One of those was a proposal from the Winchester Police Department to install cameras at eight key intersections around town. Called a “public safety camera network,” Winchester Police Chief Kevin Palmer said it would aid in investigations as well as other public safety issues such as road conditions during bad weather.
If approved, the cameras would be bought with $29,000 from the department’s forfeiture funds and be installed at key intersections including Lexington Road and Hospital Drive, Lexington Avenue and Bypass Road, Colby and Bypass roads, two on Veterans Memorial Parkway and one near College Park.
The cameras would not be used for enforcement, Palmer said; Kentucky law does not allow for violations witnessed over a camera.
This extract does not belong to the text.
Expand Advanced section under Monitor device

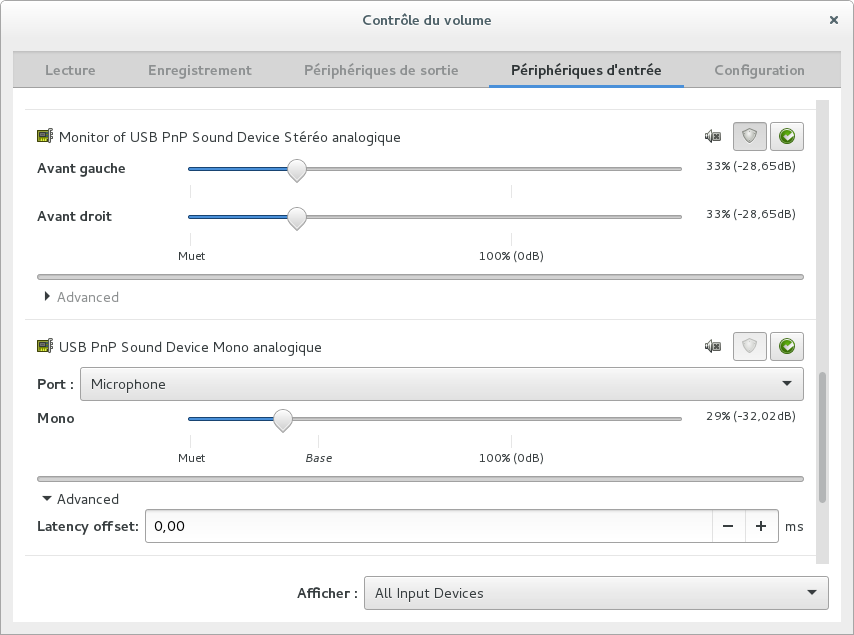(x=81, y=297)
“This is for investigation and road conditions,” Palmer said. “You can’t write a ticket from a camera.”
Winchester Mayor Ed Burtner asked for further discussion as it concerned him from a personal privacy standpoint.
“It is not an enforcement tool and it is subject to open records,” Burtner said. “I have an issue with that.”
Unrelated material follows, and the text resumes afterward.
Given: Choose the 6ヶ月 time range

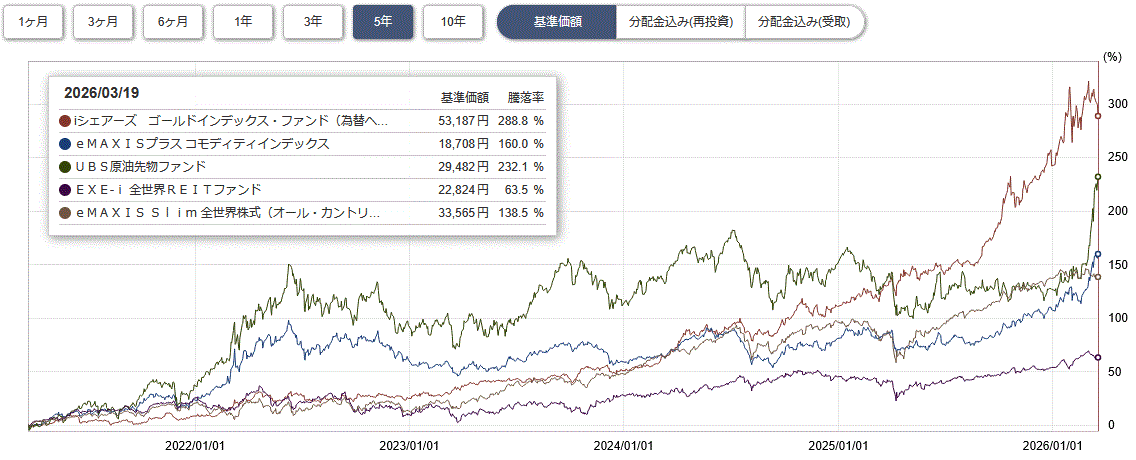Looking at the screenshot, I should (x=173, y=22).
Of the eight locations, the only one in a residential area would be College Park, Palmer said. The cameras would have a main focus, but could be moved in the event of a crime, he said. The feed would also be monitored around the clock by dispatchers.
The department’s budget also included $100,000 for a radio simulcast program, which would allow 911 dispatchers to broadcast to all city and county agencies at one time, rather than each agency separately. Palmer said it could be critical in events where, for example, a deputy sheriff would be the closest responder to an emergency in the city.
It would also help cover dead spots in radio coverage in the county, he said.
Clark County magistrates questioned the simulcast program during their budget discussions and how it would benefit the county.
“It’s a critical piece of infrastructure,” Palmer said. “Imagine if we have an issue at one of our schools and the closest unit is a county unit. If (the call) goes on a city frequency first, then the dispatcher has to flip a switch and transmit to county units.”
The reverse could also be true, where a city officer or firefighter would be closest to a county call.
The system would also help at times when there is only one dispatcher on duty, which happens frequently, Palmer said.
The budget also included a request to hire two additional dispatchers and to purchase four new police cruisers, two of which would be bought with forfeiture funds. There was also a request to replace the laptop computers in the department’s cruisers.